Escueto. Serio, pero con una timidez que le invadía el alma. Hoy se
ve ante la encrucijada de expresarse verbalmente. Su nerviosismo era
inevitable y específico. El tener que hablar en público le
atormentaba la mayor parte del día. Al principio de su mandato,
procuró ocultar su deficiencia. No obstante, logra plasmar sobre dos
folios que sostiene con su mano izquierda gran parte de sus
pensamientos. Medita mientras escribe… Escribe mientras medita. Dos
acciones contrapuestas por sus palabras.
¿Cuándo he de poder vencer a este maldito miedo? - repetía
incansablemente.
¿Es qué no seré capaz de sentirme seguro de mí mismo?- se dijo,
casi extenuado.
Sin embargo, habló, pronunció y calló a través de su voz
entrecortada las voces sobre su supuesta ineptitud e incapacidad. A
sabiendas de refugiarse en las ideas ya escritas, dudó de su
capacidad. Leyó una lección aprendida. Sabía de sobra que le
faltaba emoción a su discurso. Y habría de mover cielo, tierra y
mar con tal de hallar la chispa que hiciera resplandecer sus
palabras.
Las horas transcurrían efímeramente. El tiempo jugaba en su contra.

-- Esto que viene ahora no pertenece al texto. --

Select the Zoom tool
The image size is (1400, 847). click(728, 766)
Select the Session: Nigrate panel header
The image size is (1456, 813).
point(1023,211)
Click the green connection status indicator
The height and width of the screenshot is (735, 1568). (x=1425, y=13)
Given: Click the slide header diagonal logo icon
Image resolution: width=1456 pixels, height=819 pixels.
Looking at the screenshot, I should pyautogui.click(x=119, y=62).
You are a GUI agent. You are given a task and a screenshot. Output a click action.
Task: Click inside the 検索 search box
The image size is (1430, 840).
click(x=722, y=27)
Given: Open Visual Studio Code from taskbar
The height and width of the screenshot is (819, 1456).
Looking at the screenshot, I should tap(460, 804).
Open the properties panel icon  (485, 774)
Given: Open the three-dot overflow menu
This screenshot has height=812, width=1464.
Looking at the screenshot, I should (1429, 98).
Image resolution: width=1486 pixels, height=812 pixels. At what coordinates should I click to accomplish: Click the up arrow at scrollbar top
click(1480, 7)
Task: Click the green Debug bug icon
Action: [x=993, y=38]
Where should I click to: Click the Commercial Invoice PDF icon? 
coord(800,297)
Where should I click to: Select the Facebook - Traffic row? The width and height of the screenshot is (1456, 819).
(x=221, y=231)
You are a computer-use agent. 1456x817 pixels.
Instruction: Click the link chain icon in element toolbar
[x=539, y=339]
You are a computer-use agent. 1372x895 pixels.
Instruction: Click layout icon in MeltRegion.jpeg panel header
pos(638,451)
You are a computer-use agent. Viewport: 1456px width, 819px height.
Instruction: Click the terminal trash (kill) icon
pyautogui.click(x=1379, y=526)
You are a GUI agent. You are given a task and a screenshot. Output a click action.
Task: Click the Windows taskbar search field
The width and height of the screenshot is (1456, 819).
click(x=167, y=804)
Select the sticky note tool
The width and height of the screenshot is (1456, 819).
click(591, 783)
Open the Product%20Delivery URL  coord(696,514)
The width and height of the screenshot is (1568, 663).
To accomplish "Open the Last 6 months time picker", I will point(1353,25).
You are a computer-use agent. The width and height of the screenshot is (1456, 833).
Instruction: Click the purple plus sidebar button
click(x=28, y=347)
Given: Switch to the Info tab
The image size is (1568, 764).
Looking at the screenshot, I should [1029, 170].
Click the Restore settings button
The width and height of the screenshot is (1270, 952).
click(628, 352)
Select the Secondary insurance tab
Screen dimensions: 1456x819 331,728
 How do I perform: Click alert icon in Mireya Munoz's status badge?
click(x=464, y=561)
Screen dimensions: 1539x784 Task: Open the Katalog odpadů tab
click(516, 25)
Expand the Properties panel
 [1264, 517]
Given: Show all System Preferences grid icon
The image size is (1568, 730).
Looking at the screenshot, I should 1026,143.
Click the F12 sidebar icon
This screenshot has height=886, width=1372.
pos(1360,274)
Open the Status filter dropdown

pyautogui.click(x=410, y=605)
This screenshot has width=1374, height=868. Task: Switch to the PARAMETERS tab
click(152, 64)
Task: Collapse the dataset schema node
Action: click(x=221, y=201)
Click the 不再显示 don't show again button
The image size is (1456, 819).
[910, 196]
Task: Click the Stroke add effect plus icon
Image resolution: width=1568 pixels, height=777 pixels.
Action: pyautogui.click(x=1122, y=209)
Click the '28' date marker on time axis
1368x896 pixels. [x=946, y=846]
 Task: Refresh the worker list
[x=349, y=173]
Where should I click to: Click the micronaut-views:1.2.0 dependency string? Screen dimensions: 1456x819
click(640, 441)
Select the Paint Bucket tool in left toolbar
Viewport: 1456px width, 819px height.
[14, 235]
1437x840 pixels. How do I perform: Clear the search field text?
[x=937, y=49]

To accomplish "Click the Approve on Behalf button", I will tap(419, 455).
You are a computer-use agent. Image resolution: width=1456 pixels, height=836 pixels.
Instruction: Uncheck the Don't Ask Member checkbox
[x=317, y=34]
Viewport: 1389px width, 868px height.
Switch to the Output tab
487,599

La paz y el sosiego tardaban en doblegar su espíritu. A duras penas
comenzaba la campaña electoral. Fue una mañana del mes de mayo
cuando Carlos Augusto decidió podar los rosales junto al porche de
su residencia. Aquel día, la calma absoluta reinaba en la Parroquia
de San Claudio. La vegetación exuberante de su edén siempre me
había llamado la atención. Era curioso la gran variedad de árboles
y plantas que había plantado. Había hecho de su jardín su
exclusivo terruño.
Sus manos eran peculiares. Eran demasiado frágiles pero perfectas
para crear ilusión. Rosa, amarillo, rojo intenso y blanco eran los
colores por excelencia de sus rosales. Yo no lograba comprender cómo
un hombre que era capaz de hacer resurgir la vida de una vegetación
muerta o estéril no pudiera extrapolar su ideología sin pesares ni
trabas. Sorpresivamente, la soledad con la naturaleza le brindó la
oportunidad de examinarse a sí mismo. Fue entonces cuando
comprendió que si era capaz de fortalecer e impulsar la vida de
cientos de rosales, también sería capaz de cuidar y enaltecer a
su pueblo a través de sus palabras. La paz que ansiaba alcanzar y
transmitir radicaba en sí mismo, no en otros. Y sus palabras serían
el medio.
¡Cuánto tiempo malgastado buscando mi paz en el exterior!- gritó a
viva voz
De inmediato, arrancó un capullo de rosa de rojo intenso y se lo
prendió sobre su solapa y se dijo convencido:
Así ha de ser… mi amor por este pueblo.
Un amor intenso como el color de este capullo
Sin medias verdades… Un amor sosegado y tranquilo.
Sin percatarse de que sus manos estaban heridas por las espinas,
caminaba despacio pero seguro de sí mismo. Fue así como Carlos
Augusto Rexach Ferré aprendió a armonizar dos conceptos:
Rojo e intenso… a pesar de las espinas.